“Quante canzoni, hai detto?”
“Cinque.”
“Solo cinque?”
“Sì, ma fidati, spaccano il culo!”
”Ok, ma cinque canzoni sono pochine, ci penserò.”
Dopo mezz’ora ero nel mio negozio di dischi di fiducia, alla cassa, con “Despise The Sun” in mano, fresco fresco d’acquisto.
Dopo una volatona in bici per arrivare a casa il prima possibile, durante la quale ho causato cinque incidenti stradali, bucato una gomma e travolto sei passanti tra cui tre vecchine, ero in camera, cuffie sulle orecchie e il nuovo acquisto dentro lo stereo, pompato a tutto volume.

“Cazzo, poco più di un quarto d’ora dura, speriamo di aver speso bene questi 10€” (ricordo che i soldi sono stati guadagnati lavando quotidianamente piatti, scopando il pavimento, lavando finestre e lucidando mobili).
Quindici minuti di pura devianza sonora, suonati dai massimi esponenti del Brutal: ”Despise The Sun”, 1997, l’EP successore dello spaventoso capolavoro assoluto “Pierced From Within”, vede i Suffocation, indiscussi maestri nell’arte brutale, alle prese con un nuovo, inaspettato cambio di line-up, che aveva fatto sperare poco bene ai fans sul futuro e l’esistenza della band stessa, che si ritrovava ad affrontare una spiacevole situazione analoga a quella di circa tre anni prima, con la dipartita del batterista di colore Mike Smith.

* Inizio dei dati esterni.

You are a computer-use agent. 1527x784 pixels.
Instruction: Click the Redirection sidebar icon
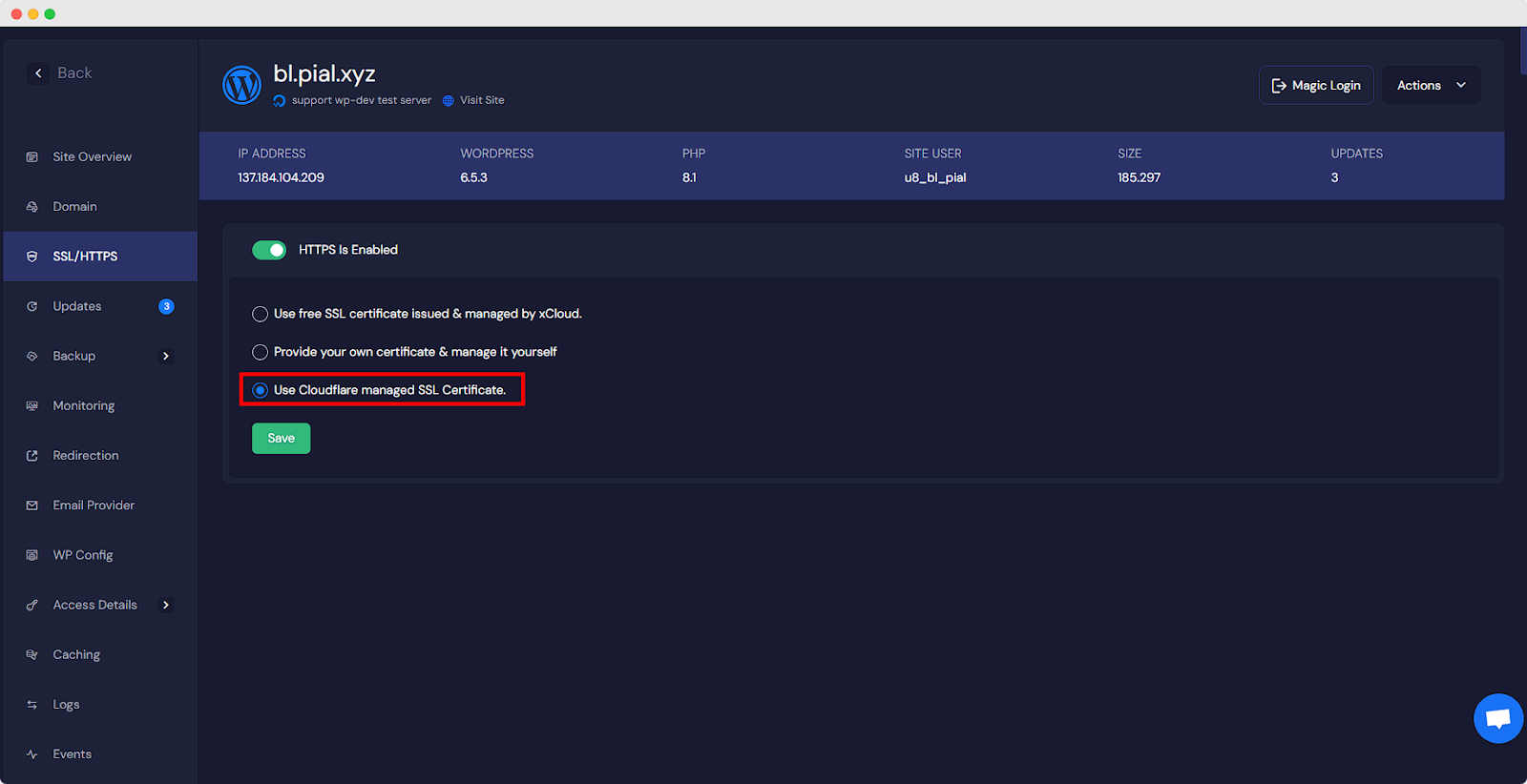tap(31, 456)
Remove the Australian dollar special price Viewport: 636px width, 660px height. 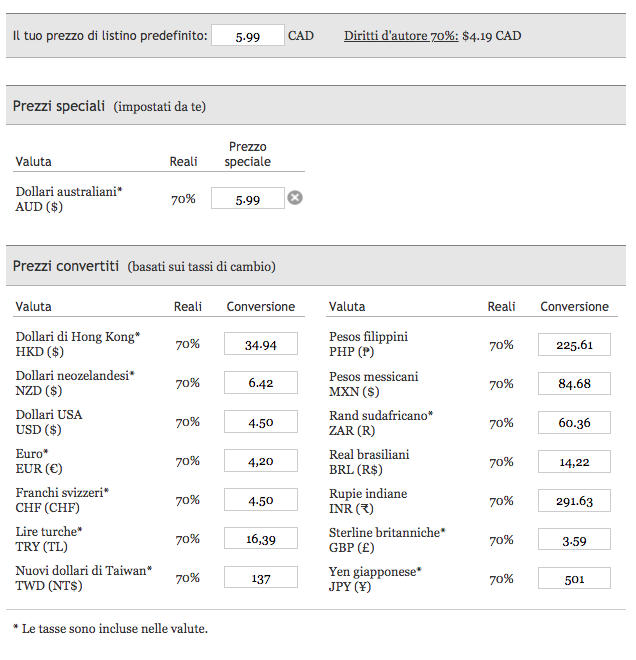(x=295, y=198)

Sul rimpiazzamento da effettuare, i Suffocation dimostrarono ancora una volta di essere una band sopra le righe: mentre le altre band Death Metal del tempo erano impegnate ad arruolare nelle proprie fila batteristi che, come unico punto di forza, erano dei veri e propri acrobati di doppia cassa, i Suffocation, abilmente, evitarono ciò arruolando l’ennesimo batterista jazzoso, questa volta l’incredibile Dave Culross (probabilmente, viste le origini del cognome, si è seduto su qualcosa di troppo caldo provocando l’arrossamento del suo fondoschiena, ah ah ah) che portò la band ancora più lontano di quanto sentito (drummisticamente) sul mostruoso predecessore, dove suonava l’altrettanto bravo Doug Bohn.

Il disco è fenomenale, come ci si aspetterebbe da ogni album dei cinque (che, finora, non hanno mai, e sottolineo MAI, sbagliato un colpo in quasi quindici anni di carriera), con una notevole enfasi sulla velocità, più elevata di quanto sentito in passato, e sul fatto di non eseguire un solo assolo di chitarra per tutta la durata del disco, eccezion fatta per la conclusiva “Catatonia”, dove Terrance Hobbs ci mostra di che pasta è fatto.

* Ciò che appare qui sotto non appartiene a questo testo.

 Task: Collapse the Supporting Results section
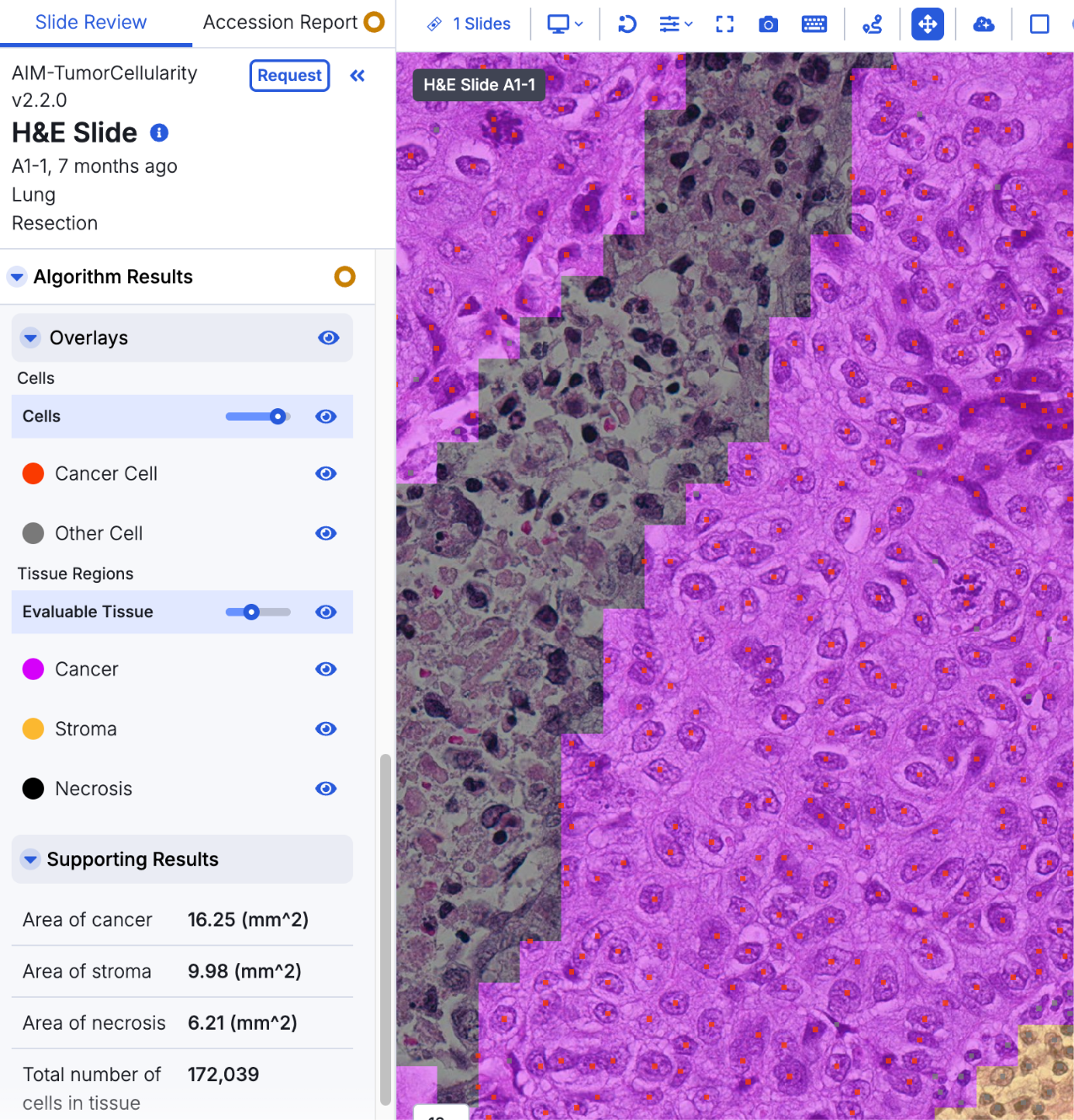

E’ incredibile come il disco non presenti un minimo calo in tutti i suoi sedici minuti di durata: una rabbia sprigionata da vari elementi, come la velocità drummistica del già citato Dave, che insieme al riffing certosino del fenomenale bassista Chris Richards (il migliore in ambito Brutal e non solo, secondo me) è paragonabile ad un tritatutto.Sempre superlativa la prestazione delle asce Hobbs-Cerrito, che eseguono riffs intricatissimi e al limite del geniale con precisione chirurgica, sovrastati dalla voce tombale di Frank Mullen, che questa volta si è tagliato a zero i capelli (mmmh…visita dal tricologo?No, dai, you rule Frankie!).
Geniale, assassino, tecnico come altri pochi hanno saputo fare, ”Despise The Sun” trova i suoi punti di forza nelle cinque incredibili canzoni che contiene, composte ed arrangiate da una band che, in quanto a genialità, sembra superiore di una spanna e oltre a tutti gli altri e continua tuttora a buttare fuori musica come pochi altri, là fuori, hanno saputo fare nell’ultimo decennio.